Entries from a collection
----------
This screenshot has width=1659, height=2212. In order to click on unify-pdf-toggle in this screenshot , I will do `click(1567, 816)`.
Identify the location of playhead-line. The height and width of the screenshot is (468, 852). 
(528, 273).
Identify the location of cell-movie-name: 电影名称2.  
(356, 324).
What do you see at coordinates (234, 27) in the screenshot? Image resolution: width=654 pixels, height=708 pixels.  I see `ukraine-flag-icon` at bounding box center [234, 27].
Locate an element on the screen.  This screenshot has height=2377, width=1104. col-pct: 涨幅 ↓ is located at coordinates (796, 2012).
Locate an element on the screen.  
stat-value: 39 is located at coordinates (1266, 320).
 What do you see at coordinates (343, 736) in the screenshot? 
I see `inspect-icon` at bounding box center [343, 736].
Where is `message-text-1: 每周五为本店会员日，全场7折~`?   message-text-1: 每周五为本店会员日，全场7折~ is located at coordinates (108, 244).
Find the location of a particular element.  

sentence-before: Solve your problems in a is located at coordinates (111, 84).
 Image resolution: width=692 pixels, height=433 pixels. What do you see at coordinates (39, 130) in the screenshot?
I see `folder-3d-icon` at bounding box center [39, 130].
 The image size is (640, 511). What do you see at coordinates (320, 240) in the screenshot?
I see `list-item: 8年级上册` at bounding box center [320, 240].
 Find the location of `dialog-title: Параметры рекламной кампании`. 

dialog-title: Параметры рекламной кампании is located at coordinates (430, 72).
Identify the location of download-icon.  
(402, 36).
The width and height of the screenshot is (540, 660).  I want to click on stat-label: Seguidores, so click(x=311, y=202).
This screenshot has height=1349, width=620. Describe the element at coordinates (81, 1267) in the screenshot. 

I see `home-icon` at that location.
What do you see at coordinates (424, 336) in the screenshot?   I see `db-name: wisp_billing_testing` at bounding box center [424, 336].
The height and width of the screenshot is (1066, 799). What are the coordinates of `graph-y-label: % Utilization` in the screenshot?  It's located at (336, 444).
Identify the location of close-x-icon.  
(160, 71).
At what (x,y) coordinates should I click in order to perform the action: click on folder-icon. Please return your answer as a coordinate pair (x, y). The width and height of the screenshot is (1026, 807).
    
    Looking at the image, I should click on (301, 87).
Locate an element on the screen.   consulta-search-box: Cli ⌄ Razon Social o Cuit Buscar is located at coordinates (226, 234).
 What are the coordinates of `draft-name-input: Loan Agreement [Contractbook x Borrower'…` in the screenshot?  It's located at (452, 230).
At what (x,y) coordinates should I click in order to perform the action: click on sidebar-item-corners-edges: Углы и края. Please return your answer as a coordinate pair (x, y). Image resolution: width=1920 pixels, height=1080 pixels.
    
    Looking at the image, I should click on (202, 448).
----------
* [EXERCISE BRIEF] Can you reproduce all of the material above word for word, keeping every line unchanged?

* [YOUR RESPONSE]
This screenshot has width=1659, height=2212. In order to click on unify-pdf-toggle in this screenshot , I will do `click(1567, 816)`.
Identify the location of playhead-line. The height and width of the screenshot is (468, 852). 
(528, 273).
Identify the location of cell-movie-name: 电影名称2.  
(356, 324).
What do you see at coordinates (234, 27) in the screenshot? Image resolution: width=654 pixels, height=708 pixels.  I see `ukraine-flag-icon` at bounding box center [234, 27].
Locate an element on the screen.  This screenshot has height=2377, width=1104. col-pct: 涨幅 ↓ is located at coordinates (796, 2012).
Locate an element on the screen.  
stat-value: 39 is located at coordinates (1266, 320).
 What do you see at coordinates (343, 736) in the screenshot? 
I see `inspect-icon` at bounding box center [343, 736].
Where is `message-text-1: 每周五为本店会员日，全场7折~`?   message-text-1: 每周五为本店会员日，全场7折~ is located at coordinates (108, 244).
Find the location of a particular element.  

sentence-before: Solve your problems in a is located at coordinates (111, 84).
 Image resolution: width=692 pixels, height=433 pixels. What do you see at coordinates (39, 130) in the screenshot?
I see `folder-3d-icon` at bounding box center [39, 130].
 The image size is (640, 511). What do you see at coordinates (320, 240) in the screenshot?
I see `list-item: 8年级上册` at bounding box center [320, 240].
 Find the location of `dialog-title: Параметры рекламной кампании`. 

dialog-title: Параметры рекламной кампании is located at coordinates (430, 72).
Identify the location of download-icon.  
(402, 36).
The width and height of the screenshot is (540, 660).  I want to click on stat-label: Seguidores, so click(x=311, y=202).
This screenshot has height=1349, width=620. Describe the element at coordinates (81, 1267) in the screenshot. 

I see `home-icon` at that location.
What do you see at coordinates (424, 336) in the screenshot?   I see `db-name: wisp_billing_testing` at bounding box center [424, 336].
The height and width of the screenshot is (1066, 799). What are the coordinates of `graph-y-label: % Utilization` in the screenshot?  It's located at (336, 444).
Identify the location of close-x-icon.  
(160, 71).
At what (x,y) coordinates should I click in order to perform the action: click on folder-icon. Please return your answer as a coordinate pair (x, y). The width and height of the screenshot is (1026, 807).
    
    Looking at the image, I should click on (301, 87).
Locate an element on the screen.   consulta-search-box: Cli ⌄ Razon Social o Cuit Buscar is located at coordinates (226, 234).
 What are the coordinates of `draft-name-input: Loan Agreement [Contractbook x Borrower'…` in the screenshot?  It's located at (452, 230).
At what (x,y) coordinates should I click in order to perform the action: click on sidebar-item-corners-edges: Углы и края. Please return your answer as a coordinate pair (x, y). Image resolution: width=1920 pixels, height=1080 pixels.
    
    Looking at the image, I should click on (202, 448).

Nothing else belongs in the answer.